Kemampuan sistem skoring untuk menjadi prediktor mortalitas yang akurat ditentukan dengan diskriminasi dan kalibrasi. Diskriminasi adalah kemampuan sistem skoring untuk membedakan pasien yang akan bertahan hidup dengan pasien yang akan meninggal dunia. Nilai diskriminasi ditentukan oleh luas area under curve (AUC).

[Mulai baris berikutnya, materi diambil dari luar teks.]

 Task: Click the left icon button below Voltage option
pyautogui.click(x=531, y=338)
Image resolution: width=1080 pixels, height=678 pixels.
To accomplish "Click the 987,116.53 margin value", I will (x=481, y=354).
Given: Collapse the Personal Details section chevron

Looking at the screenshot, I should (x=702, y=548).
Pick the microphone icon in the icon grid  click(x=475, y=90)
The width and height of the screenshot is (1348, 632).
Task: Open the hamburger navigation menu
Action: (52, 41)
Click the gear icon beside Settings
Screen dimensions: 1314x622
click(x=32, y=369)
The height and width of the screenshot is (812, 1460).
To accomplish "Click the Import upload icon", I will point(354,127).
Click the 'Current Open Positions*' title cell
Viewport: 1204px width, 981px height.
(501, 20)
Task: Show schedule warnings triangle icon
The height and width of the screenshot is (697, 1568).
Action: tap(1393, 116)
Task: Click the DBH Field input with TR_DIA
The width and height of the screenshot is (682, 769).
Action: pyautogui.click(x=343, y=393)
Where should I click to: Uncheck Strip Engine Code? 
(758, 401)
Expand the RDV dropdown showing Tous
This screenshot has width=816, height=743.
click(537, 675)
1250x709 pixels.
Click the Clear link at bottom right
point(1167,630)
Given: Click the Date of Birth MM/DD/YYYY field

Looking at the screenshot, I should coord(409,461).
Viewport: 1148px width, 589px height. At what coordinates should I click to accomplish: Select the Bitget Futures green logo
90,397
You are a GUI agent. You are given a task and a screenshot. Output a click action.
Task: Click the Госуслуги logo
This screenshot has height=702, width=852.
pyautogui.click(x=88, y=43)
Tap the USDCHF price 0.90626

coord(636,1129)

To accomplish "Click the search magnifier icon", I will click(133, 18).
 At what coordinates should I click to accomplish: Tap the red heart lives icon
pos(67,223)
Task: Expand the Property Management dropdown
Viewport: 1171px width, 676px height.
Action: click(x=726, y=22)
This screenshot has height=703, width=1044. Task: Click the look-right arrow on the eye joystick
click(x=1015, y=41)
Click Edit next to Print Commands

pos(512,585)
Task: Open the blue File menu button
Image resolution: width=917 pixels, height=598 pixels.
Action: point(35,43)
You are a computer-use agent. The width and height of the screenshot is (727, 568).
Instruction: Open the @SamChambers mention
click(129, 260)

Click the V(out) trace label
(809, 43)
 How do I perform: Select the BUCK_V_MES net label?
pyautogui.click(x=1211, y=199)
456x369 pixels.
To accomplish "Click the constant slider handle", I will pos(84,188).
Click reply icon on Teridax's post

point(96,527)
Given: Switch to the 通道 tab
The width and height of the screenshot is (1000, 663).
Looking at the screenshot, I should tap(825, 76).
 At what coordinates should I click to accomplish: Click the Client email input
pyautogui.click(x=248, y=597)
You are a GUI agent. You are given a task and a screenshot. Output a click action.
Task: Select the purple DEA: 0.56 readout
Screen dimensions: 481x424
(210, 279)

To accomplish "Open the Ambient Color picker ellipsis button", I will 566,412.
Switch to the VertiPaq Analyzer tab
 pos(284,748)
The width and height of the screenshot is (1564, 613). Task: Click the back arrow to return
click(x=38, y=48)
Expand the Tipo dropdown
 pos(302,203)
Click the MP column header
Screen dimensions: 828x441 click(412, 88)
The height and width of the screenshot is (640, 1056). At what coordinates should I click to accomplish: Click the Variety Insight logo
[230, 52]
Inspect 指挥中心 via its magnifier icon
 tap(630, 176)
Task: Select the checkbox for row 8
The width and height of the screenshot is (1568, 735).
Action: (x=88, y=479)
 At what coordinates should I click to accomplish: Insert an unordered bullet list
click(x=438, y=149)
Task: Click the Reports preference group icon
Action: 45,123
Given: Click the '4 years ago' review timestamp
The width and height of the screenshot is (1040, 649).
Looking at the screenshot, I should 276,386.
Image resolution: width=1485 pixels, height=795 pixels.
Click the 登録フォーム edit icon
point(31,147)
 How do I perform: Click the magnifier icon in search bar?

(1 = sempurna, 0,9-0,99 = sangat baik, 0,8-0,89 = baik, 0,7-0,79 = cukup baik, 0,6-0,69 = sedang,< 0,6 = buruk). Kalibrasi adalah membandingkan antara prediksi kematian dari sistem skor dengan kejadian kematian aktual pada populasi baru.72,73

Pada penelitian ini didapati bersihan laktat arteri dari jam ke-0 ke jam ke-24 memiliki luas area under curve (AUC) sebesar 0,579 dan cut off point 27,25 dengan sensitifitas 0,500 dan spesifisitas 0,500. Luas AUC bersihan laktat ini dinilai buruk dan rendah bila dibandingkan dengan luas AUC laktat jam ke-0 maupun laktat jam ke-24, hal ini mencerminkan bersihan laktat ini tidak dapat digunakan sebagai prediktor mortalitas pada pasien yang dirawat di UPI RSHAM.

Keterbatasan penelitian ini adalah bervariasinya pasien yang dirawat di UPI RSHAM, pemeriksaan laktat yang dilakukan hanya 2 kali yaitu saat masuk dan 24 jam kemudian serta jumlah sampel yang sedikit yang masuk dalam penelitian ini.